You have to consider other circumstances when you draw comparisons, such as seasonality, sample size, design effect, other nutritional deficiencies, livelihood status or other health interventions in the area, and whether CMAM services have expanded since the last survey or not, or if there was an outbreak of acute watery diarrhoea since the last survey etc. You may wish to talk to health professionals and community members to get insight into your interpretation.

I have worked on SMART surveys and CMAM in Darfur and Yemen, I know sometimes you feel pressured to find and report progress in the nutrition status of children within your programme areas to satisfy donors. SMART reports when they are not consistent over time they may cause confusion and frustration. However, when you look at your programme indicators, admission trends and performance, you should know if your intervention is working or if it needs a bit of improvement. In all cases, interpret your SMART findings based on your context, you and your field team could tell if the nutrition situation is getting worse."

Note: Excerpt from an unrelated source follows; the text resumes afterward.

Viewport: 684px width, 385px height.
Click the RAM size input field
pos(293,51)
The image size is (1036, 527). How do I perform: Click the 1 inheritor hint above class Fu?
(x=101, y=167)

Please check the thread for the full discussion.



Tammam Ali Mohammed Ahmed

Nutrition Specialist/ Save the Children

Normal user

5 Mar 2019, 07:26

Dear Dr.Sameh,
I am appreciating your fruity discussion and analysis. In Yemen context and in the districts where our projects are located SMART surveys are not usually constantly conducted and as partners you cannot do SMART survey for some districts in one governorate. It is only conducted for the whole governorate.
I am suggesting for NGOs to do the assessment (massive screening for CU5 and PLW and linked to Food Consumption Score, FCS) in their targeted district and by this the NGO can have the accurate baseline of affected children/PLW and can monitor the progress easily in this district. I think even the impact can be easily monitored.